--- Exercise requirements ---
Give the rows from the line containing "Open the Pre-request script tab" through the line containing "click(823, 653)", both included, as a numbered list with blank lines omitted.

--- Excerpted records ---
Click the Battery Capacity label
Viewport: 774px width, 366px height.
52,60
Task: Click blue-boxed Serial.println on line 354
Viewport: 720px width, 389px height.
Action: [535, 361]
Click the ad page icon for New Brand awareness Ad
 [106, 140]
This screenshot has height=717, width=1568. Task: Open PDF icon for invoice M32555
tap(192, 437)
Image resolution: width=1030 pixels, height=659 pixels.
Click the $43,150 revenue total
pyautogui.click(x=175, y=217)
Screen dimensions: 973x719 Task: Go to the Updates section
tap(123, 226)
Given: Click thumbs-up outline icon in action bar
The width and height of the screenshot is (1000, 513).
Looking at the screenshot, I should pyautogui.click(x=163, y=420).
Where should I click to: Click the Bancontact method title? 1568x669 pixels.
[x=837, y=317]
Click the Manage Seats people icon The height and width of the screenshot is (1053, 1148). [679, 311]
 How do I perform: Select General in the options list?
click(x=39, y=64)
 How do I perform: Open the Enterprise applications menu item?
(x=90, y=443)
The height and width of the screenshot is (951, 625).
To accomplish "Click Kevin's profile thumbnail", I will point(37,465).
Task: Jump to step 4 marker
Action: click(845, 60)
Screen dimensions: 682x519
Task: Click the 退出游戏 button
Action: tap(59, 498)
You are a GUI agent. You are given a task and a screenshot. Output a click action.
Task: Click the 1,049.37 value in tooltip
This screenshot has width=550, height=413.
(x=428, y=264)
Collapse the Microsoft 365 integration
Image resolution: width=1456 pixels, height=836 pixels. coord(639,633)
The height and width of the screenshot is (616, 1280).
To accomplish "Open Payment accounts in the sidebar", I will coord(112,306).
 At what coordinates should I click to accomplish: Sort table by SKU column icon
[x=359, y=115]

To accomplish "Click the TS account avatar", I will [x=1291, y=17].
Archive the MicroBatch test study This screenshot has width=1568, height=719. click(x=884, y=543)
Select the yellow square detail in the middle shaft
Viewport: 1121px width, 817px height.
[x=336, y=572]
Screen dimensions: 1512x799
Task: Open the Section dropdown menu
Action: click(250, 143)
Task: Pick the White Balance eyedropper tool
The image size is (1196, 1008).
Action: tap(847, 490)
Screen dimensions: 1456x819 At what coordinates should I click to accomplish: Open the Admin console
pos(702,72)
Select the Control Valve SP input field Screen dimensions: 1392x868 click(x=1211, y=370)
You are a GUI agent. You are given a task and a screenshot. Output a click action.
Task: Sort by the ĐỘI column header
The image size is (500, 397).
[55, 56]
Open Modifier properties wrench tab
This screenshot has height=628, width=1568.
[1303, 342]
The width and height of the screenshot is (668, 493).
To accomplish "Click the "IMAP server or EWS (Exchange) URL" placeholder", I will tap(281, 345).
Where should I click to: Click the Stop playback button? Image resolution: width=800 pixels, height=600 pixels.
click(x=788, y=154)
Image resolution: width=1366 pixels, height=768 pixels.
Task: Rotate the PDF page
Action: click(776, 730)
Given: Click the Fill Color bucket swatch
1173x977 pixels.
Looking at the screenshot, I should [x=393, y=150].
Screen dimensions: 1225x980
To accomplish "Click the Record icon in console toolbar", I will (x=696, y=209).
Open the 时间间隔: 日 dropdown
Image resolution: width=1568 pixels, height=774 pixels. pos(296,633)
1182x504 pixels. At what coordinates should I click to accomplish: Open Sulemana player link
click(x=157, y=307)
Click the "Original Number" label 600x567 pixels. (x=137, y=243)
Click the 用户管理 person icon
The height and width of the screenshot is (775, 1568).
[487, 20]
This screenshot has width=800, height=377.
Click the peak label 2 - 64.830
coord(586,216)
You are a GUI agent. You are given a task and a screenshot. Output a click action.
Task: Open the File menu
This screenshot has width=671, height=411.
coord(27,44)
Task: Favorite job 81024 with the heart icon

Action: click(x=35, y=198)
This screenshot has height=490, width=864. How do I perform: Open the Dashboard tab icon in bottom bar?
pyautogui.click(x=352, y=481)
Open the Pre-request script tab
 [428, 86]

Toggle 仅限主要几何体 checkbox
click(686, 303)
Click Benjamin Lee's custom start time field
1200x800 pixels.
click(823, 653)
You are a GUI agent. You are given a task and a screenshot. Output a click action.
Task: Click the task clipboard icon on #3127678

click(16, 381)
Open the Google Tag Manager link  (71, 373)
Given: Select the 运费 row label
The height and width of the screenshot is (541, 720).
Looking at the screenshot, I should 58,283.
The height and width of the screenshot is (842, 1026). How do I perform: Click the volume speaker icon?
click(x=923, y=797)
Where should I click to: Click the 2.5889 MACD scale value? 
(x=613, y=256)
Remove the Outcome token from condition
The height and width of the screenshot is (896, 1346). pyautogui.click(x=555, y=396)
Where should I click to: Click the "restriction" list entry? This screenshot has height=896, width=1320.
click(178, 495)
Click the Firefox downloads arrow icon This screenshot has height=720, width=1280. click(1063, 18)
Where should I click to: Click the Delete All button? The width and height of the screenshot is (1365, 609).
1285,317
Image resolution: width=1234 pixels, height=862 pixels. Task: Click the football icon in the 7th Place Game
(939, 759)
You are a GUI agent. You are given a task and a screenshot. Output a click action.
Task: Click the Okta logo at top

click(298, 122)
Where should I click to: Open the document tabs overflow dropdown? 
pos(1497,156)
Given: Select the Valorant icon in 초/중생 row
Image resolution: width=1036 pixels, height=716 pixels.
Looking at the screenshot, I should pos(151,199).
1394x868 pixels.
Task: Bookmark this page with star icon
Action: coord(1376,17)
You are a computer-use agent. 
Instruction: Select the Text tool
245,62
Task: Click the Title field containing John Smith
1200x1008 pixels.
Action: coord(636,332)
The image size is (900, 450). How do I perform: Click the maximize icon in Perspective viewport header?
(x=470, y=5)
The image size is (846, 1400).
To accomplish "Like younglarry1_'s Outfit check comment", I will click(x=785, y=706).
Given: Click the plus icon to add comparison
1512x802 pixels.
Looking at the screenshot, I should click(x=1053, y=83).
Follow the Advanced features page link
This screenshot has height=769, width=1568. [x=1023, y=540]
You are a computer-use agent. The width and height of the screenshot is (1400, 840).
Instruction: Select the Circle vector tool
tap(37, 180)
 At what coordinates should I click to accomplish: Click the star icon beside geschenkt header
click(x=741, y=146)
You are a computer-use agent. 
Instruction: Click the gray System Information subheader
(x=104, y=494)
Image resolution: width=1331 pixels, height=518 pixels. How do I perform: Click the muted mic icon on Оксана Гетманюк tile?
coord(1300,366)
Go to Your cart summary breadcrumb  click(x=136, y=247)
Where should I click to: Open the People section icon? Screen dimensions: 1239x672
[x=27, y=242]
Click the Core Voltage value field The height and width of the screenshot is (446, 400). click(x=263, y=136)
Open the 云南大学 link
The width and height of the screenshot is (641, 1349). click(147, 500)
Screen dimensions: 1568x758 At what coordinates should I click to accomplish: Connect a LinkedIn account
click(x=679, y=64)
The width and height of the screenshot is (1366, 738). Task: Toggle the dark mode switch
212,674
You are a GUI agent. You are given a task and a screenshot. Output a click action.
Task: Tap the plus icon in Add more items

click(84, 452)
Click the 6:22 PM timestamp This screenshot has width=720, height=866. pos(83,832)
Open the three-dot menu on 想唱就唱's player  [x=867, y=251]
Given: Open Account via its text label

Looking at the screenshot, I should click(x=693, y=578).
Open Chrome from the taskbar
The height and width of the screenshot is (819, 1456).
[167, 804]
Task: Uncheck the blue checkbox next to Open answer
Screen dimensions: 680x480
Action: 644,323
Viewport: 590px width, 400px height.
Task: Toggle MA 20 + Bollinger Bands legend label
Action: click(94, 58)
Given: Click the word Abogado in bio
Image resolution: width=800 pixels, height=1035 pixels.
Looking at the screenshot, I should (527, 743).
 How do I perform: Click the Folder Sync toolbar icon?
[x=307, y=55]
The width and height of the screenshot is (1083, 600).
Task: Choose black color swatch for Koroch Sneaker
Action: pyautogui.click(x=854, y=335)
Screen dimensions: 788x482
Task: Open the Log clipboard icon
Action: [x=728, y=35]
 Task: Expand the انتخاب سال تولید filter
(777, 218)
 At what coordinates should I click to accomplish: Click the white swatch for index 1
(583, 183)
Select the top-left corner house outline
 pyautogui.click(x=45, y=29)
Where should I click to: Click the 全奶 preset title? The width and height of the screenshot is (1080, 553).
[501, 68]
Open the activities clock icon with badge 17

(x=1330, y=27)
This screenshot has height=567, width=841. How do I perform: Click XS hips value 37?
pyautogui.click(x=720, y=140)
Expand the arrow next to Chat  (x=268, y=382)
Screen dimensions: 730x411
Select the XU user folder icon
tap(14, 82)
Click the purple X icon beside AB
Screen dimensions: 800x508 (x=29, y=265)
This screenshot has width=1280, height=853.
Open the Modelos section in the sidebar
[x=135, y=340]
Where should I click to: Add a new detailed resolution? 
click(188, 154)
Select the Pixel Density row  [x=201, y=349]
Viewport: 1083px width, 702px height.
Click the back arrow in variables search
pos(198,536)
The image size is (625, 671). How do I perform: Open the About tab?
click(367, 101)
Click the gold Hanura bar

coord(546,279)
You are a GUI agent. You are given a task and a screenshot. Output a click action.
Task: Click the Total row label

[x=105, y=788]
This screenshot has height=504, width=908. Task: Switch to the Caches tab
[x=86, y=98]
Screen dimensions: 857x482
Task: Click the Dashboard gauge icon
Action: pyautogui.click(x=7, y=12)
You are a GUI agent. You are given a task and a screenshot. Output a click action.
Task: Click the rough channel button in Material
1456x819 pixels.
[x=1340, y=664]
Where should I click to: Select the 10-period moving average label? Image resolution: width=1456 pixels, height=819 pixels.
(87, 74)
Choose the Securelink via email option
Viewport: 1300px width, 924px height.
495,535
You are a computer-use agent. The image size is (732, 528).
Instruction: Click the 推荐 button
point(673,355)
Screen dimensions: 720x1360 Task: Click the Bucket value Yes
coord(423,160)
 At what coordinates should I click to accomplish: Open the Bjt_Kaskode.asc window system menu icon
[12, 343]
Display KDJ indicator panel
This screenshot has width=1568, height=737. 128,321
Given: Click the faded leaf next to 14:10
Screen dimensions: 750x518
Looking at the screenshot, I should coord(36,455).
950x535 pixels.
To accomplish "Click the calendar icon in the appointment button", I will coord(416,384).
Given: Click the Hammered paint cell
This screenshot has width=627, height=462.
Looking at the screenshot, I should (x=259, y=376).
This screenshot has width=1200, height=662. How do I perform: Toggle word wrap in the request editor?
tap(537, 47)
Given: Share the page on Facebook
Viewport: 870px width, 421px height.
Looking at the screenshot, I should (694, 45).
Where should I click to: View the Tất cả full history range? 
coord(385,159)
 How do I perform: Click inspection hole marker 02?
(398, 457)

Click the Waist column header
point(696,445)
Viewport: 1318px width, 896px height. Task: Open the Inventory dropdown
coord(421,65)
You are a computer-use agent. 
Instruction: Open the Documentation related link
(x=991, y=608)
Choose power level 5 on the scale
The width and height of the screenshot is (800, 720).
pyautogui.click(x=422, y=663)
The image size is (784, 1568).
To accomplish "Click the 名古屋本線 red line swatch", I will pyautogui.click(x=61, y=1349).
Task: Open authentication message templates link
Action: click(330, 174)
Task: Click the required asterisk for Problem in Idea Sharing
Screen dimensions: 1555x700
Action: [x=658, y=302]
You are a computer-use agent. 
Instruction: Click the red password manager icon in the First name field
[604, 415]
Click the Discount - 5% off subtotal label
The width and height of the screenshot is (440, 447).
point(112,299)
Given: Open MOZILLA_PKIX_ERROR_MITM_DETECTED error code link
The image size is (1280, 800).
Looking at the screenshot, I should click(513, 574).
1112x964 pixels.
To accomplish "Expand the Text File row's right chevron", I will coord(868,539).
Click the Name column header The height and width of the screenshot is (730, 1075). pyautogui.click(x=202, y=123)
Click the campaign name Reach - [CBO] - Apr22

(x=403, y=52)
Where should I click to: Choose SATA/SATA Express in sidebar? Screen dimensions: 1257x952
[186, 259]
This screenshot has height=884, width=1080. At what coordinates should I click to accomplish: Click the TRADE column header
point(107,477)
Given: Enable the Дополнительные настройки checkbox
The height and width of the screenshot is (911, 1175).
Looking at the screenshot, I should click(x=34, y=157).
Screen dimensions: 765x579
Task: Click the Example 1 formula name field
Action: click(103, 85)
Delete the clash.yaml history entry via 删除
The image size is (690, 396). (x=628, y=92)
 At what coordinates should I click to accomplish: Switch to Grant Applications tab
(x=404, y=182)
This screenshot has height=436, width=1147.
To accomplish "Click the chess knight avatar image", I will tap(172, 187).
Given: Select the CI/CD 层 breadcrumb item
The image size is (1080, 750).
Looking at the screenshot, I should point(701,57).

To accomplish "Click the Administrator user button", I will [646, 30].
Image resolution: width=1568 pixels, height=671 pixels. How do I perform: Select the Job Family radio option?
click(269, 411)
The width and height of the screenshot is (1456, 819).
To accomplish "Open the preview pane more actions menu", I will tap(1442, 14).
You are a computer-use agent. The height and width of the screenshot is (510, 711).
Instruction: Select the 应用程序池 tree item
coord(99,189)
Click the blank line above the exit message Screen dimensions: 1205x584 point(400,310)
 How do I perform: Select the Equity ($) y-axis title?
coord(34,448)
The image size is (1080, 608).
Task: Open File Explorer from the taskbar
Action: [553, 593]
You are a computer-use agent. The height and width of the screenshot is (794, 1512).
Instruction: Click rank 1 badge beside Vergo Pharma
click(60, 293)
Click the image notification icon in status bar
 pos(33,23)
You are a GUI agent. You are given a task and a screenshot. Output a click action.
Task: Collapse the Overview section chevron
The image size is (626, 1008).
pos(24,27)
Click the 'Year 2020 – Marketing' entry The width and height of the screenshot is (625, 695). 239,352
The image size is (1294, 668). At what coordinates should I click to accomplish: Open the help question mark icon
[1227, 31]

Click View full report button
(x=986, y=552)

--- Written solution ---
1. Open the Pre-request script tab
2.  [428, 86]
3. Toggle 仅限主要几何体 checkbox
4. click(686, 303)
5. Click Benjamin Lee's custom start time field
6. 1200x800 pixels.
7. click(823, 653)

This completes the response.